Havelock officials are seeking input from residents on where they want the city to go in the future.



A Community Strategic Planning Summit has been scheduled from 5:30 to 8 p.m. Thursday at the Institute of Aeronautical Technology at the Havelock campus of Craven Community College.



The new Citizen Steering Committee on Economic Development is holding the meeting, which is designed to bring people together and solicit ideas and solutions to four challenge areas identified by the committee. Those areas include reductions in base personnel, decline in neighborhoods, diversification, and quality of life.



At the meeting, one table will be set up for each concern area, but a fifth table will be added for other concerns raised by residents.
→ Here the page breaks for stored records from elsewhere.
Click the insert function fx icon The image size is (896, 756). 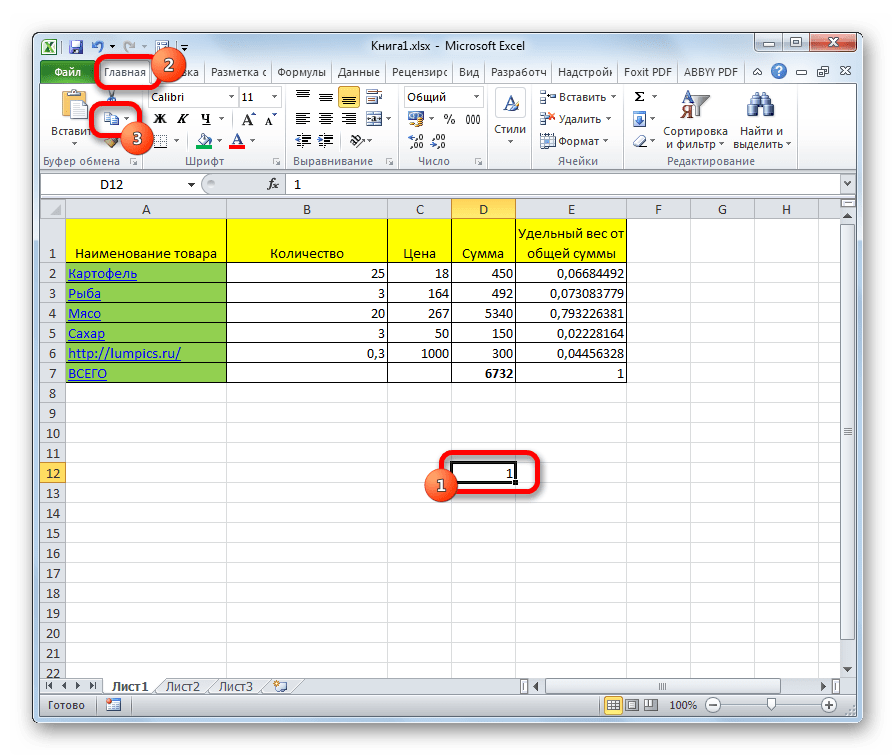point(272,185)
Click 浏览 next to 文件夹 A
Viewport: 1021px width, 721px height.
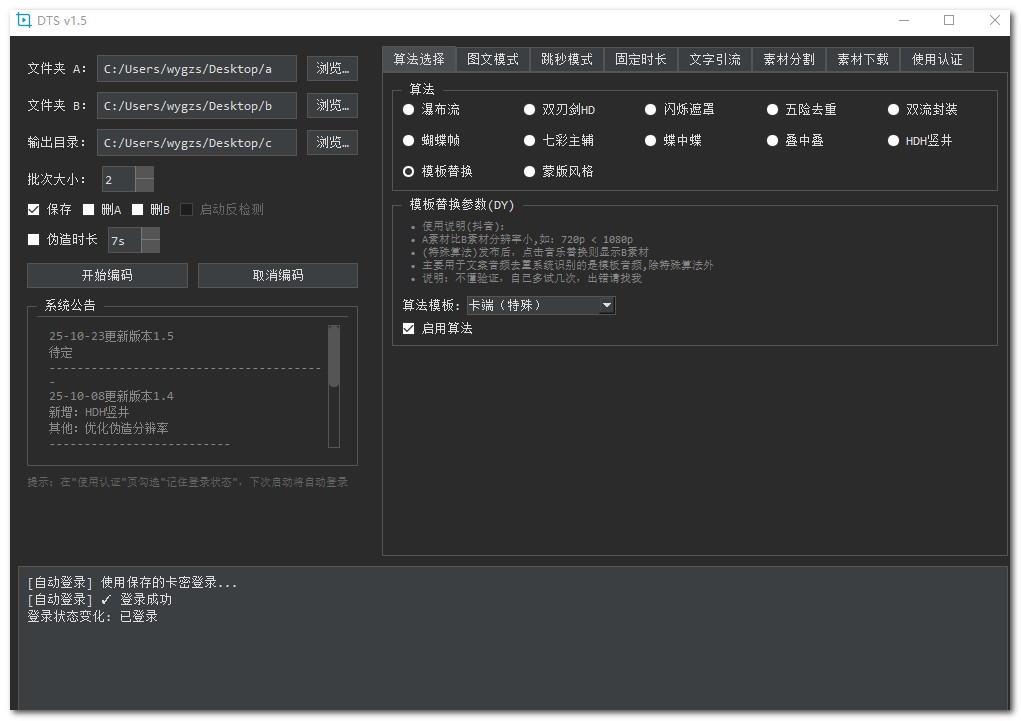[334, 69]
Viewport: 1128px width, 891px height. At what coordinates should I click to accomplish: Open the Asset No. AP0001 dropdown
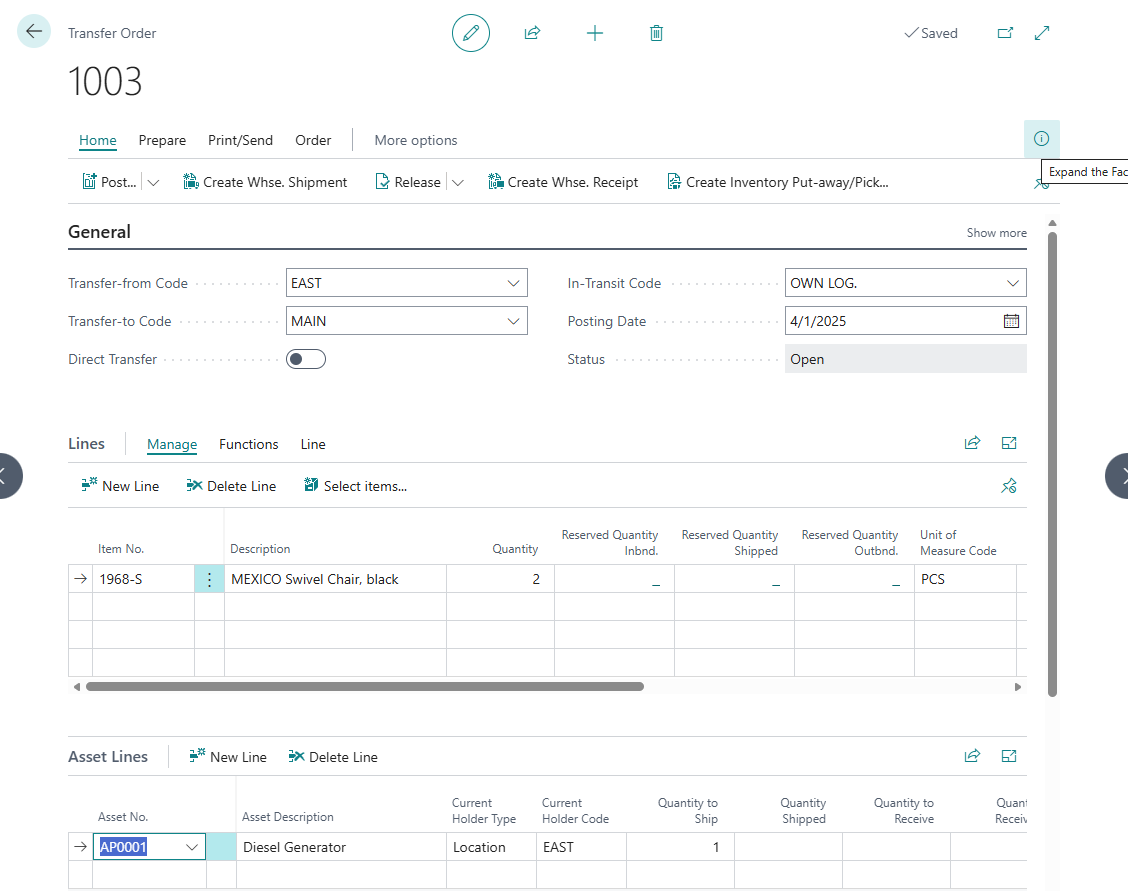point(192,847)
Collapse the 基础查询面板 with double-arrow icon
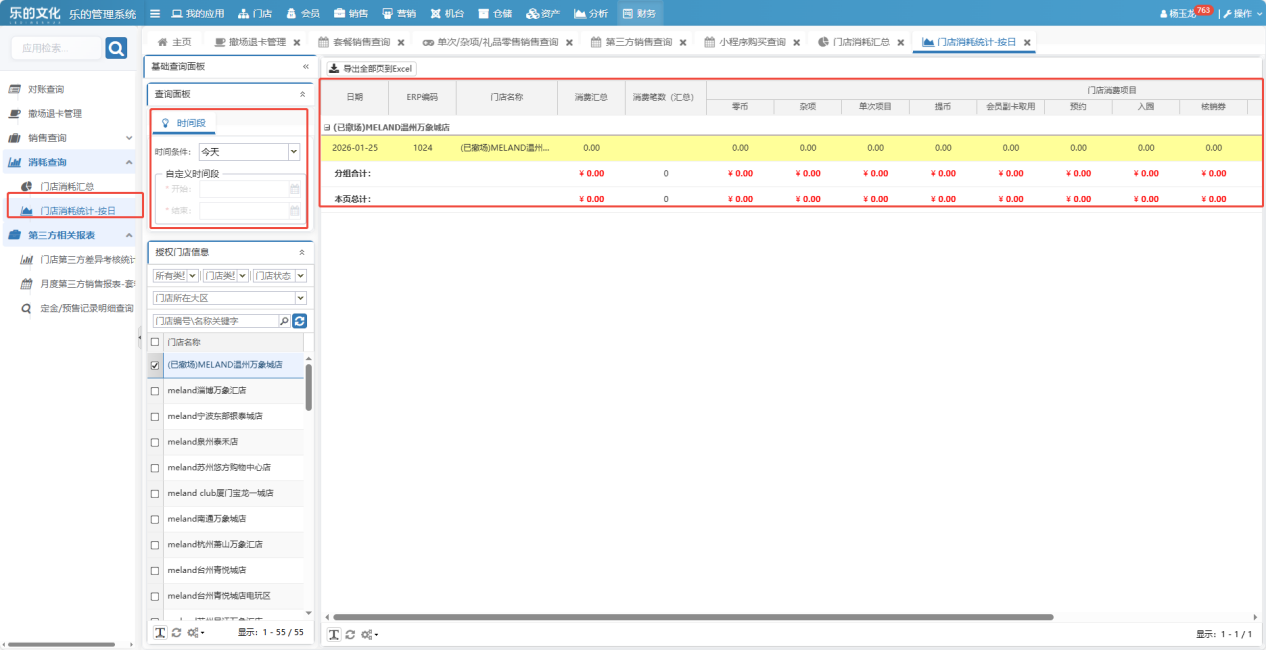Image resolution: width=1266 pixels, height=650 pixels. 306,66
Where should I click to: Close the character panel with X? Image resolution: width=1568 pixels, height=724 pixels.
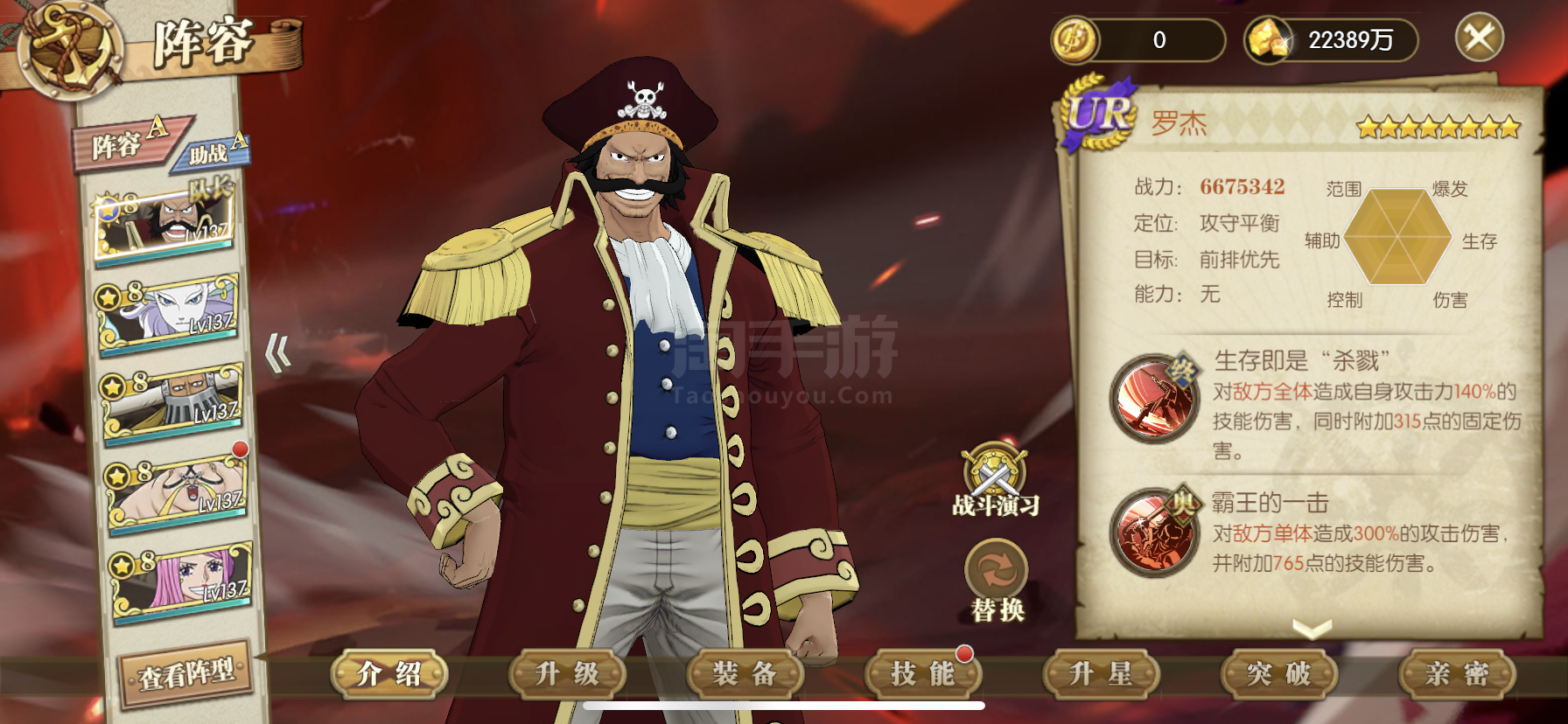pos(1480,38)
Diane Miller, spokeswoman for the city of Havelock, said participants would assess the risk that each challenge poses to Havelock, assess the impact of the worst-case scenario, and define the city’s assets and strengths in the face of the challenges.
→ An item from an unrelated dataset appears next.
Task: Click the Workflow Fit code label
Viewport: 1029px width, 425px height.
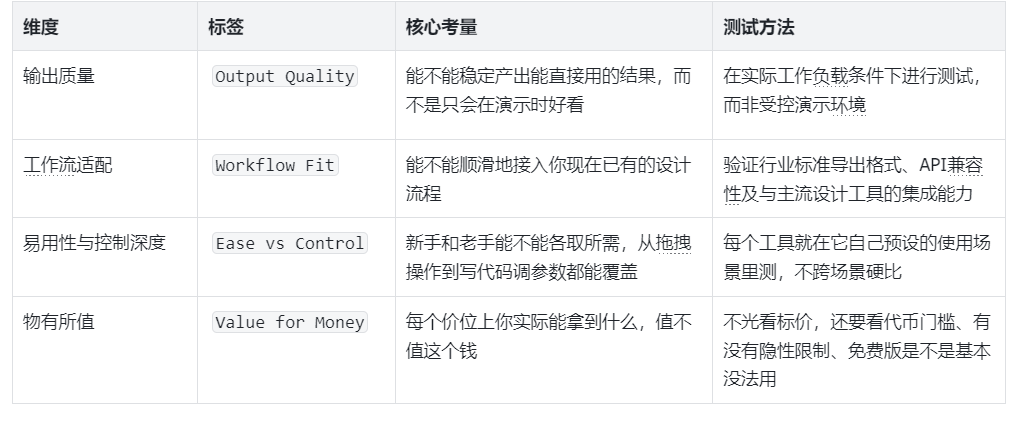Action: click(276, 166)
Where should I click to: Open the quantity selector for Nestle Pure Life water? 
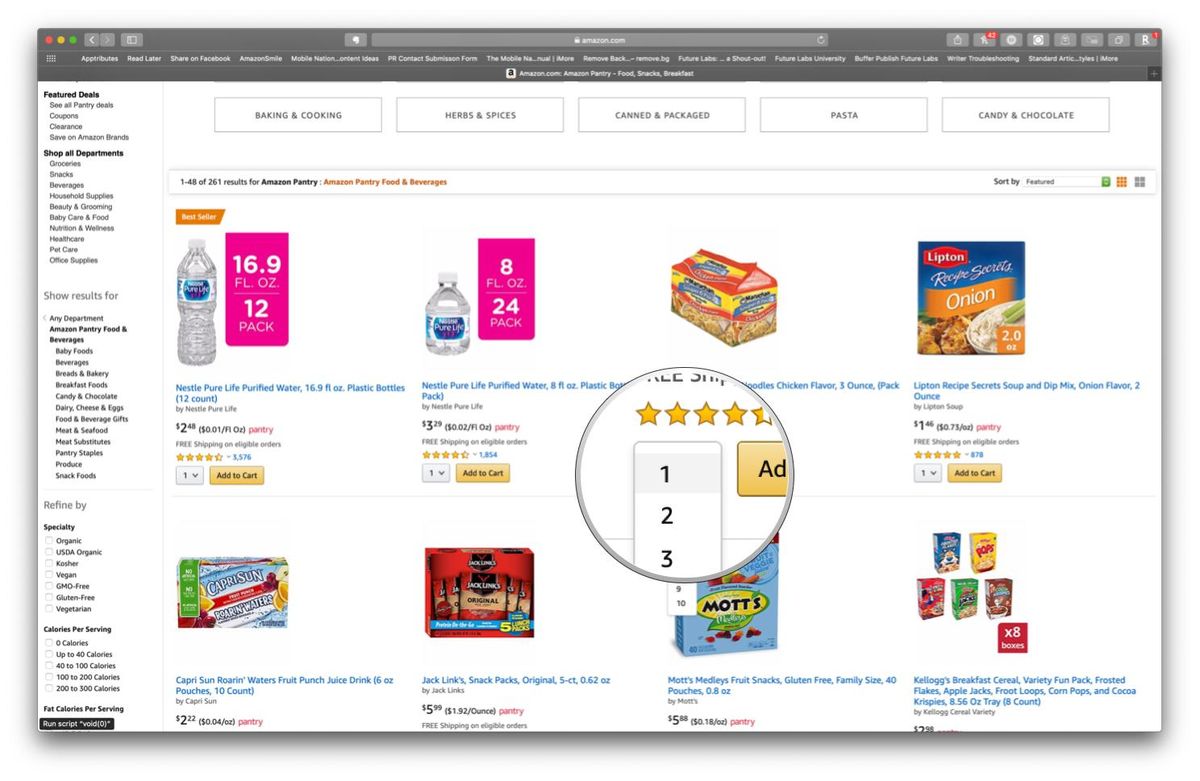click(188, 473)
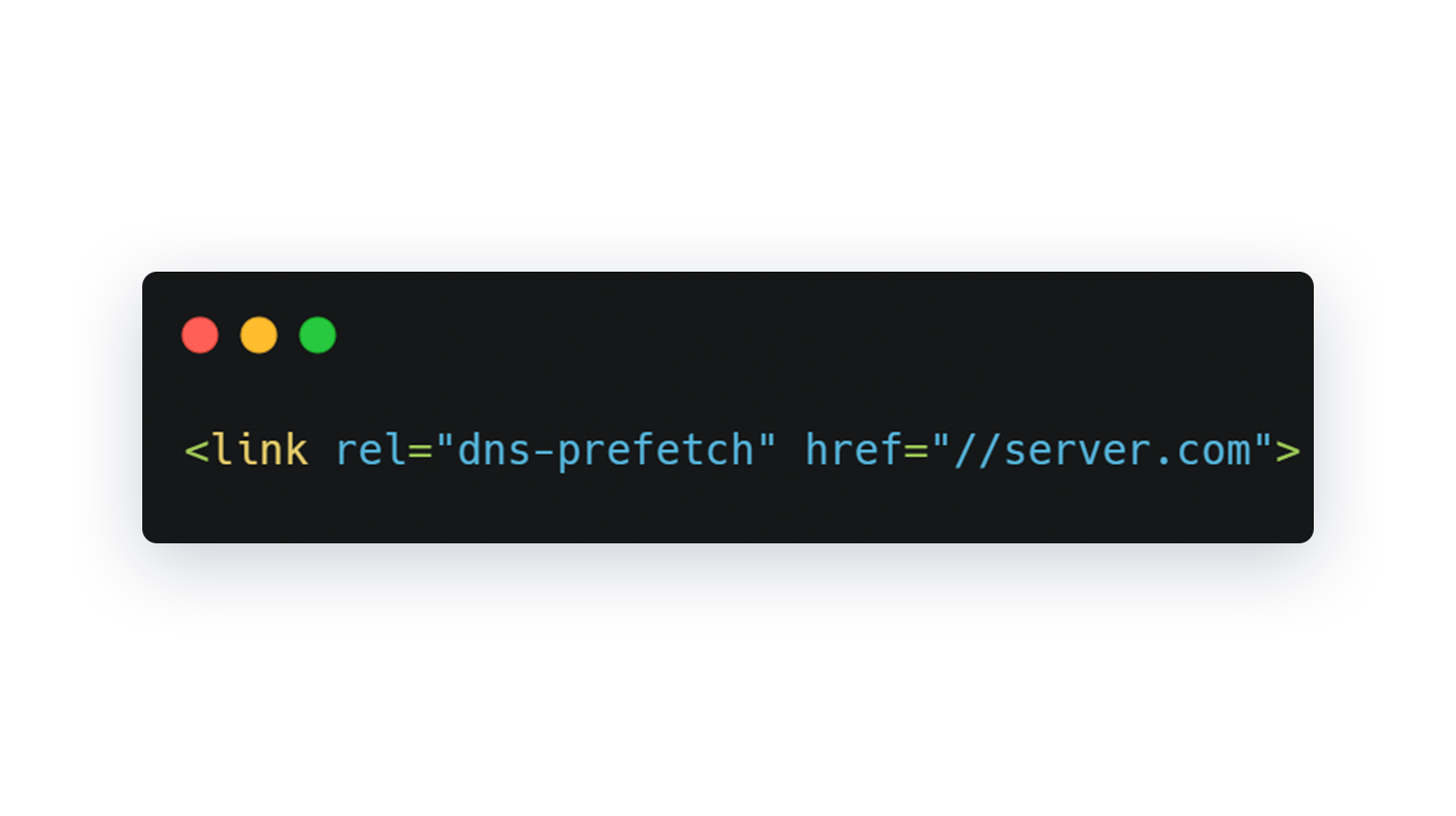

"If we provide the avenue for the citizens and the citizens participate then they are very much truly involved with our community, and we very much need to include their input," Havelock City Manager Jim Freeman said.



Freeman said Havelock is considered somewhat of a transient community in that young Marines get stationed at Cherry Point for two or three years before leaving. However, he said Havelock is also known as a place where Marines and veterans come to live during retirement.
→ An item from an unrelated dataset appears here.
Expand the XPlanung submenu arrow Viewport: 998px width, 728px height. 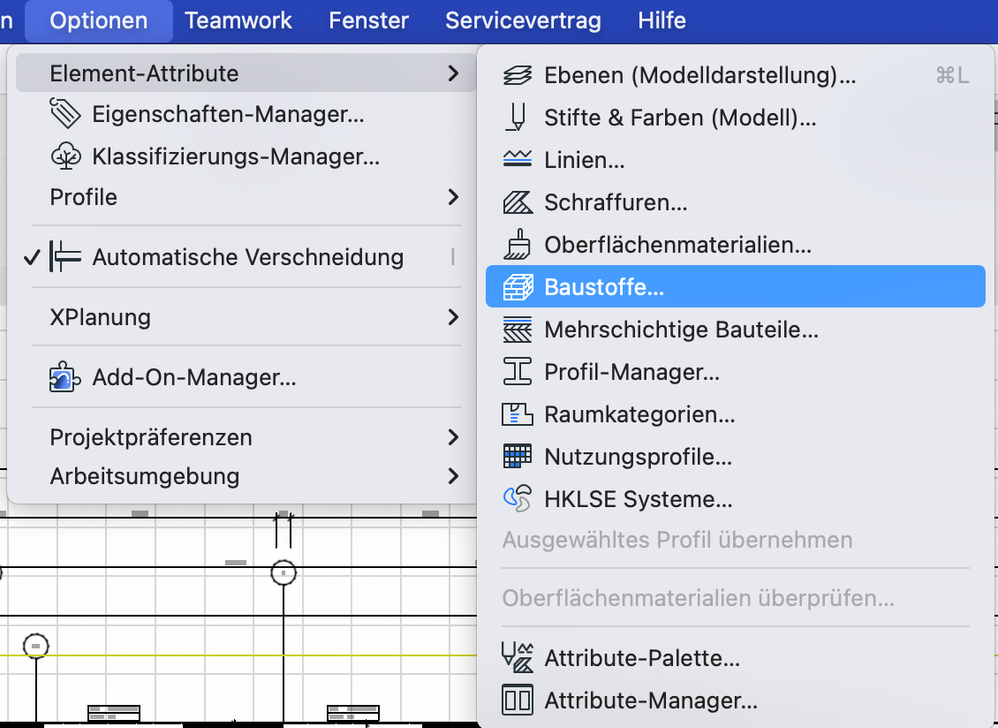453,317
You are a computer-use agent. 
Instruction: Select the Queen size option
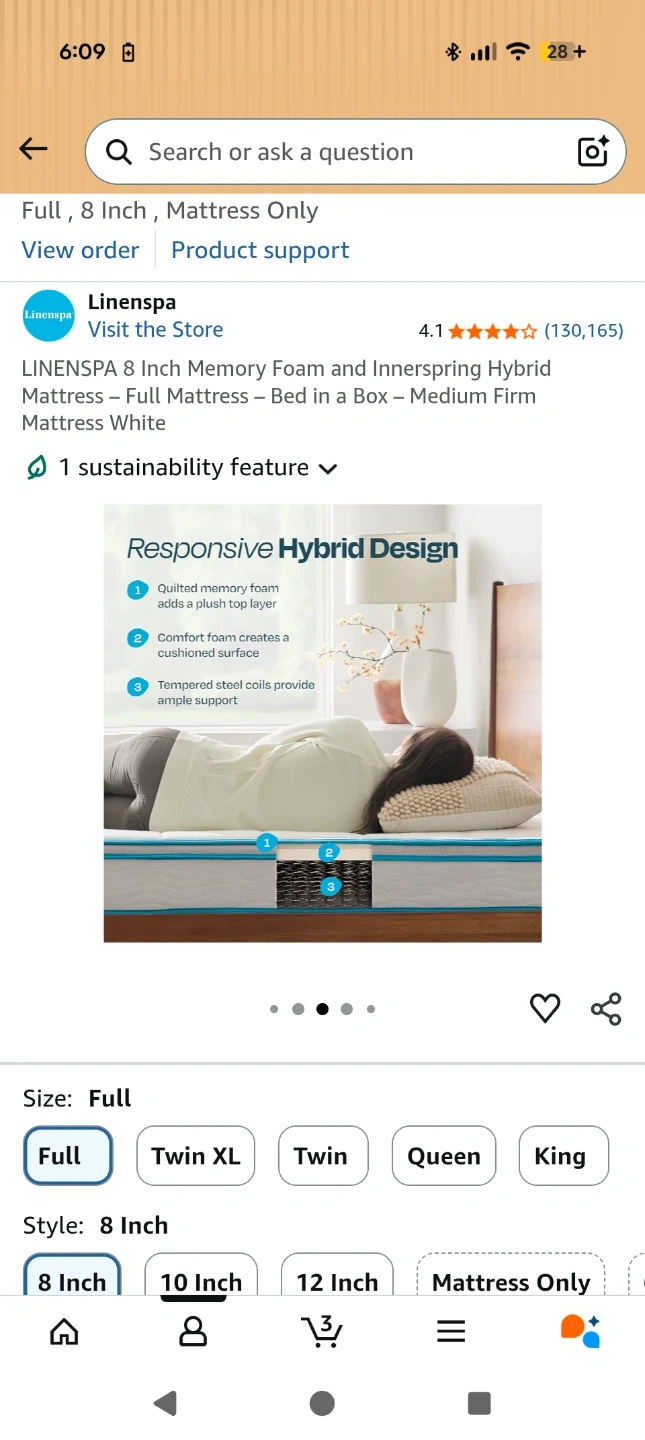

"That’s part of the challenge here," he said. "On the one hand, you’ve got some that may be here for only a few years so maybe they won’t participate, but then there may be some that want to come back and maybe retire here. ‘Hey, this may be an opportunity that my little say can make a difference when I come back.’"



Freeman said city leaders hear from a core group of real estate leaders, educators, retired base managers and other business leaders, but that group may have neglected to consider key angles or factors that are part of Havelock’s future. He said the meeting would serve as an opportunity for people who normally don’t engage with the city to come out, voice their opinions and take charge.



"We may have missed it at the four tables," Freeman said. "We really want to get down to the root of our problems."



The wheels of government are slow to move, but that change always starts with new ideas, Freeman said.



"It does take time but you’ve got to plant seeds," he said.



Freeman said the summit was one of a three-part economic development effort the city is undertaking.



The city had an internal economic development study performed over the last several months by the firm Davenport Lawrence, and the city is also engaged in talks with the managers of New Bern and Craven County on the future of economic development.



Comments from the summit will be gathered and presented to the Havelock Board of Commissioners at a future meeting.